A cat, like a person, can detect tape adhered to its paw. We can feel tape, and new sensory information has the capacity to alter the outcome — motor control and pain.12 Put some tape on a sore knee and make sure the patient believes it to be therapeutic, and chances are the patient will feel better… for a while. It’s even feasible that the knee will function a little better for a period.

Over the last ten years, a number of scientific evaluations have shown evidence of slight advantages for athletes with injuries.13,14,15,16 Is the case over? How could a doubter of taping spin that? similar to this.

Reading such papers will give you the impression that “something” is definitely happening. However, it’s also evident that it’s not very much. These are the traditional, “damned with faint praise” findings that we see in musculoskeletal medicine and sports all the time.
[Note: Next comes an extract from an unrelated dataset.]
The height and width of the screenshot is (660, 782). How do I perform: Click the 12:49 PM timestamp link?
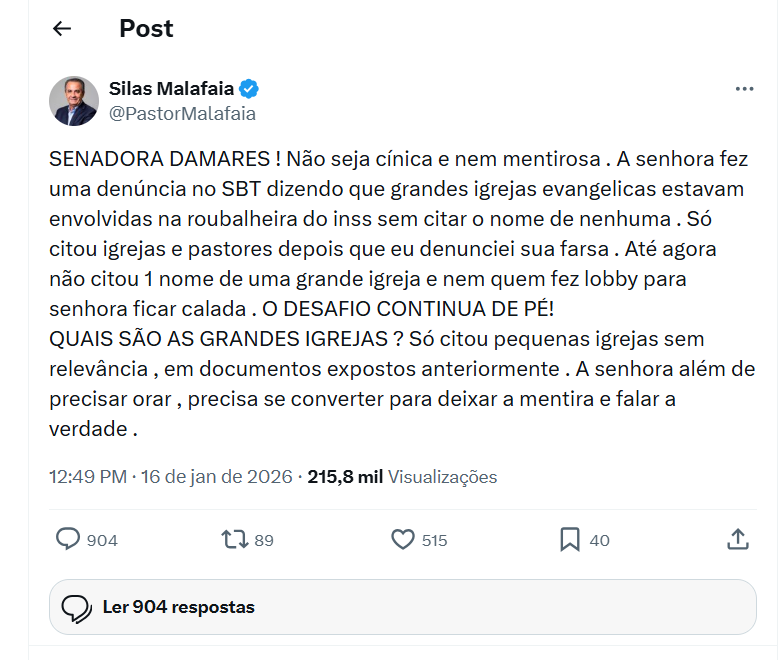[88, 477]

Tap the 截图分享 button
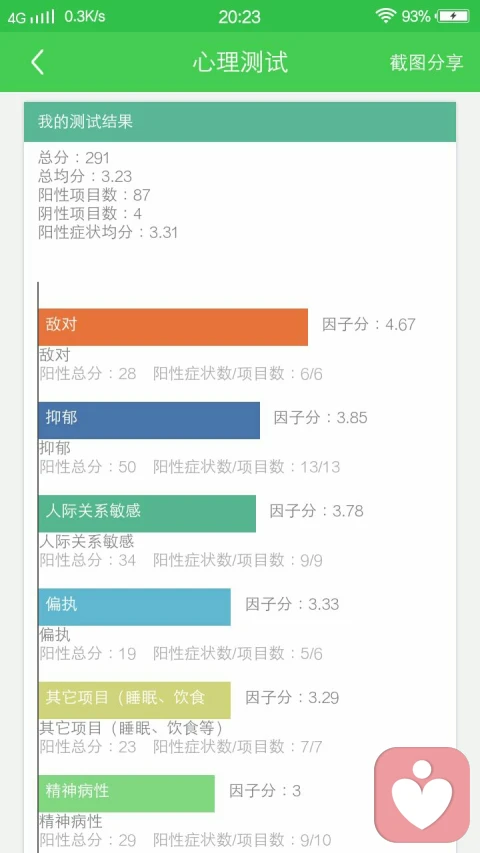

Furthermore, whatever little effect that the studies claim to have found is most likely the result of incompletely controlled placebos, statistical legerdemain, and bias-driven design problems.
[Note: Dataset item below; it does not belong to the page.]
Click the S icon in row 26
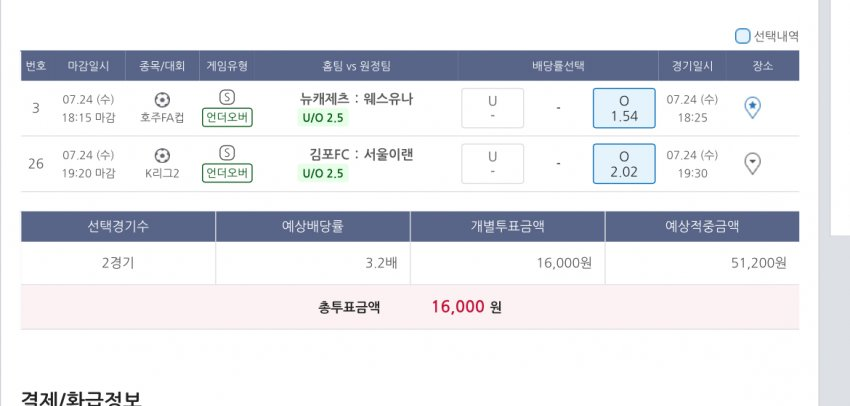 [x=227, y=153]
From then, it just gets worse. Some findings are blatantly unfavourable or even more disappointing.1718-1920

In the strange realm of pain, fraudulent remedies may pass tests that seem fair simply by utilising convincing sensations, such as tape on the skin, to increase the potency of the placebo effect.21 Even a stronger placebo remains a placebo, and it does not imply that the therapy is effective. It only implies that some things have a greater tendency than others to sow false optimism.
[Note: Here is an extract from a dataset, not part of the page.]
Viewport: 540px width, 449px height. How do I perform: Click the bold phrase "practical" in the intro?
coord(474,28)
Using tape to improve performance

These are the kinds of findings you get about taping’s impact on strength (and strength is a great general proxy for performance) if you take out the poorest studies:

In a 2012 test, tape did not improve quadriceps strength in healthy individuals. Using the “single hop test for distance,” a comparable exam was conducted in 2016 to assess both strength and function. Taping was ineffective.

Elite female athletes in good health were the participants of a 2015 research. The results of this small-scale, well planned test were completely negative, leading the authors to conclude that “KT should not be used for the purpose of improving jump performance.”

In 2018, there was another experiment of jumping, this time with and without tiredness. The results showed that there was “no effect on performance or elastic behaviour” and that leaping was “not effective for demanding activities.

Tests of knee extension strength and flexibility were performed on eighteen robust young men after their legs had been taped up while they sat. These tests were conducted again using fake taping, knee sleeves, and no tape at all. Taping had no effect at all.

When compared to sham taping, rocktape did not help patients with osteoarthritis in their knees.

According to a 2018 analysis, “there is a lack of compelling evidence to support the use of KT to enhance the sports performance abilities.” This evaluation included these and many additional research.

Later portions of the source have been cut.